_THE PROBLEM_
Find the lines below that contain the string "Billboard", count them, and give only the number.

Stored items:
*** Begin section ***
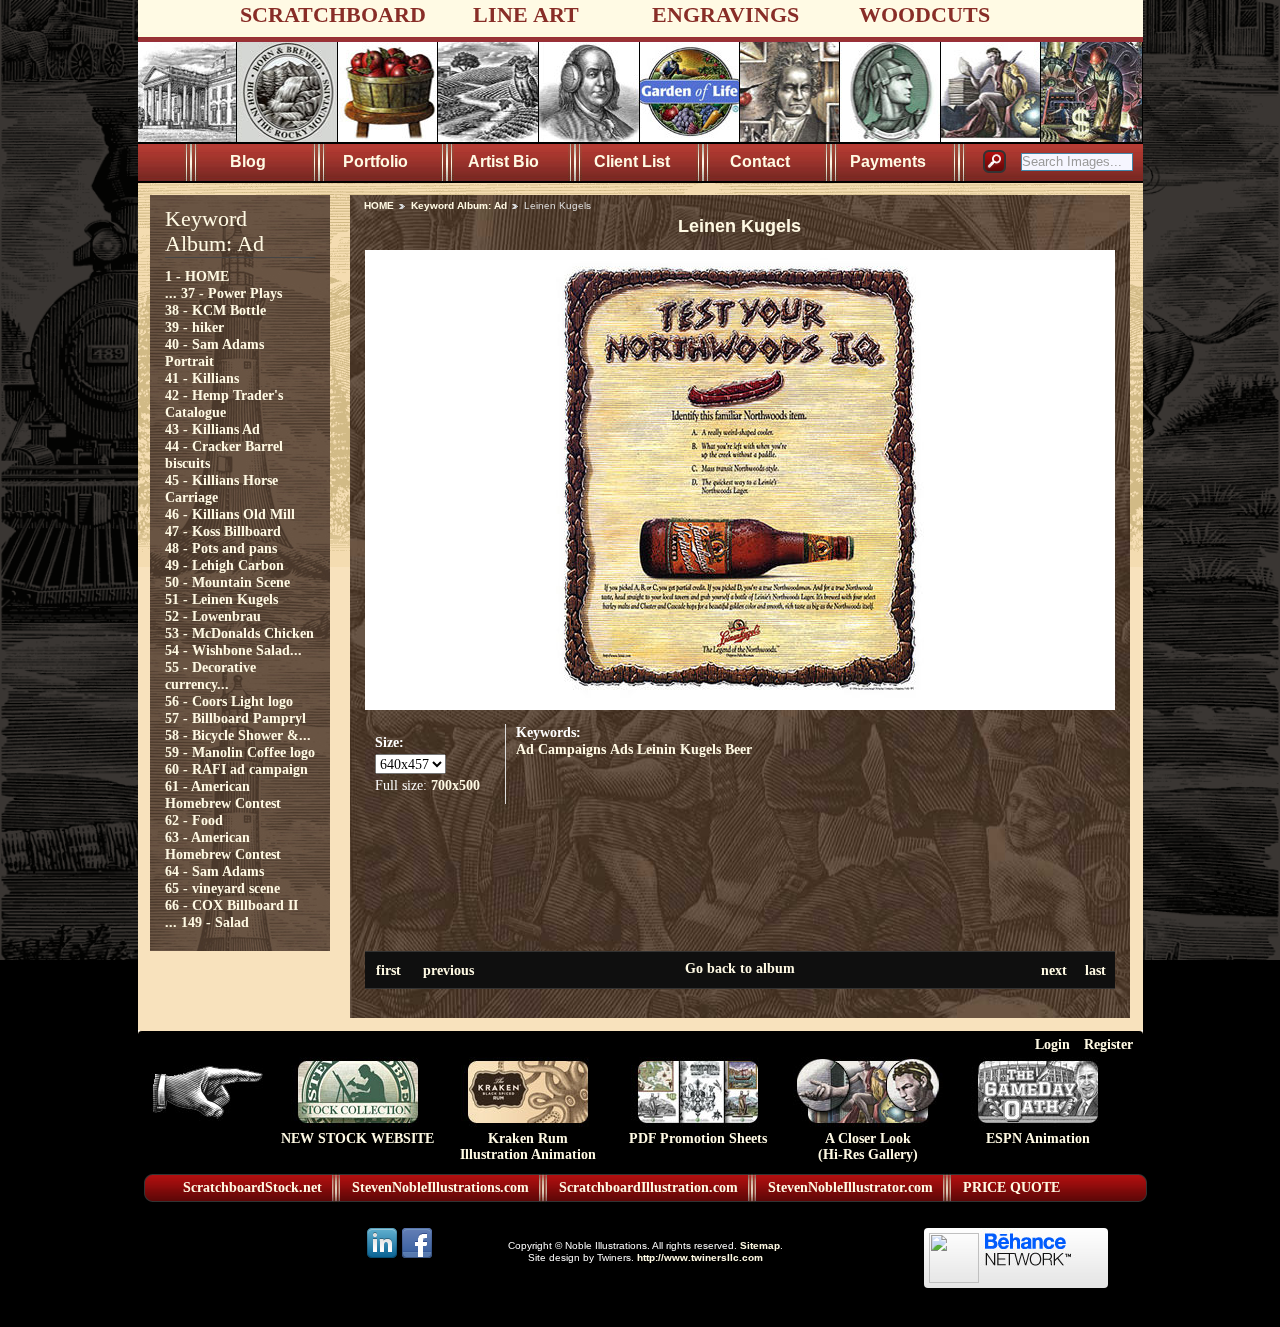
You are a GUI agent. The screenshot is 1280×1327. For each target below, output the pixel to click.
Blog (248, 161)
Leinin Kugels (679, 749)
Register (1108, 1044)
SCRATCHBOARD (333, 14)
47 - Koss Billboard (223, 531)
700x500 (455, 785)
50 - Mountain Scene (227, 582)
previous (448, 970)
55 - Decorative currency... (210, 675)
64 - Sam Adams (214, 871)
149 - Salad (215, 922)
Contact (760, 161)
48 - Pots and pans (221, 548)
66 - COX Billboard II (231, 905)
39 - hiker (194, 327)
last (1095, 970)
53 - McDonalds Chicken (239, 633)
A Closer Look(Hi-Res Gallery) (868, 1146)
*** End section ***
_RESULT OF THE TASK_
2